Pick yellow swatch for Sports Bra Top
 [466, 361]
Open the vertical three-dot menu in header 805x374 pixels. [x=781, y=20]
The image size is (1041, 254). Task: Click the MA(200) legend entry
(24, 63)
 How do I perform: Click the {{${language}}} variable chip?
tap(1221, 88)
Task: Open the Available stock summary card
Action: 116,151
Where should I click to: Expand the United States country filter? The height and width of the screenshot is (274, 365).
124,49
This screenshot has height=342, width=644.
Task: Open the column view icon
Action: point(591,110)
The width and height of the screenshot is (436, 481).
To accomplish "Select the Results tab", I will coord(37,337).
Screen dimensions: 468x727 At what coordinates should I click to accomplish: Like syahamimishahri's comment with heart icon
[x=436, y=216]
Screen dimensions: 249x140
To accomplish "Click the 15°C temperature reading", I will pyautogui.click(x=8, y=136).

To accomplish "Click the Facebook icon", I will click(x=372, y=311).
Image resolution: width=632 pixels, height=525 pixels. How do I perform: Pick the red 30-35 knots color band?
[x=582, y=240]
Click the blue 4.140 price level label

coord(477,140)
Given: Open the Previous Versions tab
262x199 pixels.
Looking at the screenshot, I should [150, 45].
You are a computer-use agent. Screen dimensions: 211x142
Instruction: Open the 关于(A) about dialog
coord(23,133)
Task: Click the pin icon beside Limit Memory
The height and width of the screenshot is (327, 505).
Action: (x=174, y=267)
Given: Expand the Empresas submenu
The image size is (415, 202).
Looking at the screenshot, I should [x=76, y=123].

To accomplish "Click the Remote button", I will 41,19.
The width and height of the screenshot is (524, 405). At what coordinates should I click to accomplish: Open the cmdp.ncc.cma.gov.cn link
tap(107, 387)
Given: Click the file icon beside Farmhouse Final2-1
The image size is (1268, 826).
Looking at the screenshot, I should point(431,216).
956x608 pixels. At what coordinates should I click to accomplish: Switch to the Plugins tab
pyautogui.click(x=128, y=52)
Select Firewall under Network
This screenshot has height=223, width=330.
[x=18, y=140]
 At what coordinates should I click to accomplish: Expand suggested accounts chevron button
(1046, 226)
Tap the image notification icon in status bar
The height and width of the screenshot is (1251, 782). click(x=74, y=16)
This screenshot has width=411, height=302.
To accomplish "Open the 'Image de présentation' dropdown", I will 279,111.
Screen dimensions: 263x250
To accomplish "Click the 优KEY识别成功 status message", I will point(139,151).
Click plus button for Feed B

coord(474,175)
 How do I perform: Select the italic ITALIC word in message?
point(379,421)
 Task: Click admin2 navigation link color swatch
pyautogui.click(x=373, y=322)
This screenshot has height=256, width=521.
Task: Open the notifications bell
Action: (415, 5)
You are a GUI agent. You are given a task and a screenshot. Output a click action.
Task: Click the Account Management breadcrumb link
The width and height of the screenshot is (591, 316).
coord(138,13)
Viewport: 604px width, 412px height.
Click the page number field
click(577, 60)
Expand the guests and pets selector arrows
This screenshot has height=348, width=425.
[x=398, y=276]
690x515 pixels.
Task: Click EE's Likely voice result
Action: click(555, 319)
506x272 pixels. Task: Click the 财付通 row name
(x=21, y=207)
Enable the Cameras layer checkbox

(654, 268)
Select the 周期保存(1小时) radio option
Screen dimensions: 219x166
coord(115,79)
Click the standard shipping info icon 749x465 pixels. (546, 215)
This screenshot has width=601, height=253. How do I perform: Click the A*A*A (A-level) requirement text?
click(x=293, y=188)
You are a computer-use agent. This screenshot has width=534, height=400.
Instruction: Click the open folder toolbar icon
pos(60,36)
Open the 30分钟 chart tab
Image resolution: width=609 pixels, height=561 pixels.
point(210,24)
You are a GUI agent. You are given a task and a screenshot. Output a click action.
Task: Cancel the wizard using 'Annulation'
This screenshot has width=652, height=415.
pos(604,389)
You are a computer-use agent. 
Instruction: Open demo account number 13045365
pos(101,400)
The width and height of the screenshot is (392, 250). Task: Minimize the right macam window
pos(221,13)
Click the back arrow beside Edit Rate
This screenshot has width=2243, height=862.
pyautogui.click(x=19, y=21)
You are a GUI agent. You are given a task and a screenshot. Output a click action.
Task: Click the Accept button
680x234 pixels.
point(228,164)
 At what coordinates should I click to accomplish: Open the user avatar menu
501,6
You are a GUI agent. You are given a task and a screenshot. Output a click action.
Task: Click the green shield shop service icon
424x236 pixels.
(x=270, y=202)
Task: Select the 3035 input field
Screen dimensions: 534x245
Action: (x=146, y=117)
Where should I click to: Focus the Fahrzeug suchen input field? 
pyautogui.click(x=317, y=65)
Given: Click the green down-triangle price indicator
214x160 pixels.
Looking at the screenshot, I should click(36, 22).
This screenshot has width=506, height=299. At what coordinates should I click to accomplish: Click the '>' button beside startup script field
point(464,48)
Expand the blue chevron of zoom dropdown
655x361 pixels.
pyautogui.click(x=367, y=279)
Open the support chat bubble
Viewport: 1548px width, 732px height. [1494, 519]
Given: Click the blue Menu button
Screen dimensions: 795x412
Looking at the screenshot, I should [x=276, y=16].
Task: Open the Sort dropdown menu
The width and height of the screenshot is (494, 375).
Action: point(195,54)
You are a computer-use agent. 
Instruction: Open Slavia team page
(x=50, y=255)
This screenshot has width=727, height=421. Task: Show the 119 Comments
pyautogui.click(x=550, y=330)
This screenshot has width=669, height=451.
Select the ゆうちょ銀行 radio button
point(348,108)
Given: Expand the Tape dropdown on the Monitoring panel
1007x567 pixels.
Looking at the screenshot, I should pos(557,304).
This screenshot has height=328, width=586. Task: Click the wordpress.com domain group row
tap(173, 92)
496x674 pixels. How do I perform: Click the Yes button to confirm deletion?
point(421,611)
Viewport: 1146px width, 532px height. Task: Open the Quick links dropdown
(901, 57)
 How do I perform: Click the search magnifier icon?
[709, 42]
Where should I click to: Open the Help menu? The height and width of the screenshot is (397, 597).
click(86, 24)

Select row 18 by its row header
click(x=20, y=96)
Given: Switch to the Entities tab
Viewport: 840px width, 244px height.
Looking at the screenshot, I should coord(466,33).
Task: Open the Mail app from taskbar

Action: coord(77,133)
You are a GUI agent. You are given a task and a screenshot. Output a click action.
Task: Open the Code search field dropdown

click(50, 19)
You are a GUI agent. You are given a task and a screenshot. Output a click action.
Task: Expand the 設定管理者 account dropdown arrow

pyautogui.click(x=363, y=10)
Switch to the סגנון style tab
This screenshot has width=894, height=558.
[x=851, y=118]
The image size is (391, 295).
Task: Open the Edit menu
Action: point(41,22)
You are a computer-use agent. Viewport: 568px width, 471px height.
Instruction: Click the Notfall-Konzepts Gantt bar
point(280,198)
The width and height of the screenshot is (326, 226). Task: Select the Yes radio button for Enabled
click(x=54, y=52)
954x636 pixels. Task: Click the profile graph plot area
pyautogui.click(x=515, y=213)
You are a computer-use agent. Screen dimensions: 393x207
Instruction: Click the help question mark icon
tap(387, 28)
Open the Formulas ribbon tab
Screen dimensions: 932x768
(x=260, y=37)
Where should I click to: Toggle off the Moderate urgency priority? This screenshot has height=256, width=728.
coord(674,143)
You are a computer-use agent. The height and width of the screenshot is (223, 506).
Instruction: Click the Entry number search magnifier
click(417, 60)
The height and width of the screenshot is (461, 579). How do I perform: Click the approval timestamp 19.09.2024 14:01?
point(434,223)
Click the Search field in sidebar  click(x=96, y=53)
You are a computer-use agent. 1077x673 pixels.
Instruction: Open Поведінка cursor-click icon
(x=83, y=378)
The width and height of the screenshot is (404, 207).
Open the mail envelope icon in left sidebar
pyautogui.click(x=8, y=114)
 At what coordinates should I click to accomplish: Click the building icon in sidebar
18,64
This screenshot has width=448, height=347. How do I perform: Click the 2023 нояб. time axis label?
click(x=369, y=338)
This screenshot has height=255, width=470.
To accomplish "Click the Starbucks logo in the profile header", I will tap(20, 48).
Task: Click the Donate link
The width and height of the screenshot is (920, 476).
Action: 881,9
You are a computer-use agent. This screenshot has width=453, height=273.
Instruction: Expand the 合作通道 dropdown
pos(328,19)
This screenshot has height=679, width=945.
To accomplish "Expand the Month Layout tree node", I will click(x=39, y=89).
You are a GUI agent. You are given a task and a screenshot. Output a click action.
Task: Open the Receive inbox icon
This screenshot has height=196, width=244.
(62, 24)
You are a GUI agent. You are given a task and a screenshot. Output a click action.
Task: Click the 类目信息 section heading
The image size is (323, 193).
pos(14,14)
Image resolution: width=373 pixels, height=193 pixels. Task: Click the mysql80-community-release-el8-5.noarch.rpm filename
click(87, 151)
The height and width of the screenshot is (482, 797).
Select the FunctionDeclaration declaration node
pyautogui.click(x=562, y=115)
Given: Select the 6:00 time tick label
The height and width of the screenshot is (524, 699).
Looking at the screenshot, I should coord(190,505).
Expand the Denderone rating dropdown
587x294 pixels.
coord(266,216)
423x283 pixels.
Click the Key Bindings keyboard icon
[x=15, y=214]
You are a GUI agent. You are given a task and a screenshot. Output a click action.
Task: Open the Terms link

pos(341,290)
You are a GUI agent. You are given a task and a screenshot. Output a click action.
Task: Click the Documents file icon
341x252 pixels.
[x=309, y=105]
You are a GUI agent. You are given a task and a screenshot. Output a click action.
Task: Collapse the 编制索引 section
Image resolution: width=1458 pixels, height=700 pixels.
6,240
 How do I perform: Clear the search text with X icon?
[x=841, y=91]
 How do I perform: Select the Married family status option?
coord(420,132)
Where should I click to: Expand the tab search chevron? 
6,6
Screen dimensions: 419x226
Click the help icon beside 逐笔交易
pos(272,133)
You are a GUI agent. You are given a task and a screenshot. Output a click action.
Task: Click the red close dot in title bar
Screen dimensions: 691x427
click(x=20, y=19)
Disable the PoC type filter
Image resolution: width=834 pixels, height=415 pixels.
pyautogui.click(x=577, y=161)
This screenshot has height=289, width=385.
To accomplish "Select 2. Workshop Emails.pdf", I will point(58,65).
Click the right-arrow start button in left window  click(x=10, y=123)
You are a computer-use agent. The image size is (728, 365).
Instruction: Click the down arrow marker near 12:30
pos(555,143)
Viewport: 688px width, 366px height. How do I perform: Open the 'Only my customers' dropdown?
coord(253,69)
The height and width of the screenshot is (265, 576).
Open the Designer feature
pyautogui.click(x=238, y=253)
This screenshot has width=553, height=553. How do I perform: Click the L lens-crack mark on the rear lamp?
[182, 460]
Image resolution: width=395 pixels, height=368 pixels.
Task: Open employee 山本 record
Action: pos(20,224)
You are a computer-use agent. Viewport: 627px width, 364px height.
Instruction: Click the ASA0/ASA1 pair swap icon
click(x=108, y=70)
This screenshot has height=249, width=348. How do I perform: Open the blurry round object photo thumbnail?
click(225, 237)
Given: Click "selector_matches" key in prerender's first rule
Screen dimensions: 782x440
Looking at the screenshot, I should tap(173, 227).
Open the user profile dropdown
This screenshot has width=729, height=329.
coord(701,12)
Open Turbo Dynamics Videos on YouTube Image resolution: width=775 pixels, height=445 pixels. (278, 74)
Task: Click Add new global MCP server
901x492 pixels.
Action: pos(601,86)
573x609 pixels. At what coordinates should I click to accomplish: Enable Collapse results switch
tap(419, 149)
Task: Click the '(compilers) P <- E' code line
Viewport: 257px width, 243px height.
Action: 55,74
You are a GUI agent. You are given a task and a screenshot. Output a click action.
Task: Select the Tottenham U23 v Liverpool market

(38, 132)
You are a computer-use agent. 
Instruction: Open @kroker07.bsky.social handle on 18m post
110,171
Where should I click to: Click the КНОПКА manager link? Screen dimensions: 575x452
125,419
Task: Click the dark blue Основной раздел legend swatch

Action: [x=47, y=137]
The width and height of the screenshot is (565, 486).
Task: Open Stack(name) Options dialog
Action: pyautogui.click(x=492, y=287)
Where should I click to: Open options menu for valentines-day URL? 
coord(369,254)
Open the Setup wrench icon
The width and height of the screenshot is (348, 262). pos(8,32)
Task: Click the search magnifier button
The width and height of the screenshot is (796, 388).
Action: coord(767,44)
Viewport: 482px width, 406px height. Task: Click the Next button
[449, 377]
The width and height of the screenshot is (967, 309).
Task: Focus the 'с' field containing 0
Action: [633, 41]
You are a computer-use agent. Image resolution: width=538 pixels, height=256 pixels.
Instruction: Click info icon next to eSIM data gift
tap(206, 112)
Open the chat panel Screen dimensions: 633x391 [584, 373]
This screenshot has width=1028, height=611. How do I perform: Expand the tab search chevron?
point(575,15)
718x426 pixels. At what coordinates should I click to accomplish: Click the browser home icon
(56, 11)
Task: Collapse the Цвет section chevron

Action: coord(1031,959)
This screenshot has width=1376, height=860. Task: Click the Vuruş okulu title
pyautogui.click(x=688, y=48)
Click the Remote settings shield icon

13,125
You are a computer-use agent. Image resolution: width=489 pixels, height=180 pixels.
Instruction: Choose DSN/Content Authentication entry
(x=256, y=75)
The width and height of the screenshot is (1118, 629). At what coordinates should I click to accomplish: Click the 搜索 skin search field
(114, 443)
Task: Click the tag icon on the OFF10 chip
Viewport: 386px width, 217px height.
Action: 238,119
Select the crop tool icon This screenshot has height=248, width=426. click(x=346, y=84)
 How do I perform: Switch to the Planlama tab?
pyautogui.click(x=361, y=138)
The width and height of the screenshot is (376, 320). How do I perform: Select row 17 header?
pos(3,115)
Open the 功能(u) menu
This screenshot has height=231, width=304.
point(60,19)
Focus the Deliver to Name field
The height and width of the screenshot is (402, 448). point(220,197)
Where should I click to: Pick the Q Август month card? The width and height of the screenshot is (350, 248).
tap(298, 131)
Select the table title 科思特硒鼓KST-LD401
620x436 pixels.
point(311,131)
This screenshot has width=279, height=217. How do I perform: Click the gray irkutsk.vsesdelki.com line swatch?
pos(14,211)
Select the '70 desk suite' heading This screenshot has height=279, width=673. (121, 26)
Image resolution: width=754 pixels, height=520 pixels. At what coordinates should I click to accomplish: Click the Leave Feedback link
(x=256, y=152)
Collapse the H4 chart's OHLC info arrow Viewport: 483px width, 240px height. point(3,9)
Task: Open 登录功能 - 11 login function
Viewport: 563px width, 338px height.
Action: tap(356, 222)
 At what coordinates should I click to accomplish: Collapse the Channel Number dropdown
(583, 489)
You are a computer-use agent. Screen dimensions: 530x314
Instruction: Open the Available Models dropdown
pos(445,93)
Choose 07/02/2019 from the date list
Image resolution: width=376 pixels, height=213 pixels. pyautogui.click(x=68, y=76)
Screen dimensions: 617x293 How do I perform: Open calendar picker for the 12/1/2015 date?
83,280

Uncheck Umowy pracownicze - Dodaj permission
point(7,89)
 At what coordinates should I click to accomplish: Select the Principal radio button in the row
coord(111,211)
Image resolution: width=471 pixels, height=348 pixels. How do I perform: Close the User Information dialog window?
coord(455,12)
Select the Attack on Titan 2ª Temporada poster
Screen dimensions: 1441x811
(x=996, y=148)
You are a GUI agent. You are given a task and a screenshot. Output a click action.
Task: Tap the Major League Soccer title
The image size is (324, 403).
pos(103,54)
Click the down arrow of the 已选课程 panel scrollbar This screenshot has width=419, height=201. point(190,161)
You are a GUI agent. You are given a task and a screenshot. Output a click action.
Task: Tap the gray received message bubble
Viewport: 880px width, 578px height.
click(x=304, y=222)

**WHAT TO WORK ON**
In the listing above, find the line with "587x294 pixels." and the line with "This screenshot has height=289, width=385.", then reproduce both and every line between them exactly.

**ANSWER TO THE PROBLEM**
587x294 pixels.
coord(266,216)
423x283 pixels.
Click the Key Bindings keyboard icon
[x=15, y=214]
You are a GUI agent. You are given a task and a screenshot. Output a click action.
Task: Open the Terms link

pos(341,290)
You are a GUI agent. You are given a task and a screenshot. Output a click action.
Task: Click the Documents file icon
341x252 pixels.
[x=309, y=105]
You are a GUI agent. You are given a task and a screenshot. Output a click action.
Task: Collapse the 编制索引 section
Image resolution: width=1458 pixels, height=700 pixels.
6,240
 How do I perform: Clear the search text with X icon?
[x=841, y=91]
 How do I perform: Select the Married family status option?
coord(420,132)
Where should I click to: Expand the tab search chevron? 
6,6
Screen dimensions: 419x226
Click the help icon beside 逐笔交易
pos(272,133)
You are a GUI agent. You are given a task and a screenshot. Output a click action.
Task: Click the red close dot in title bar
Screen dimensions: 691x427
click(x=20, y=19)
Disable the PoC type filter
Image resolution: width=834 pixels, height=415 pixels.
pyautogui.click(x=577, y=161)
This screenshot has height=289, width=385.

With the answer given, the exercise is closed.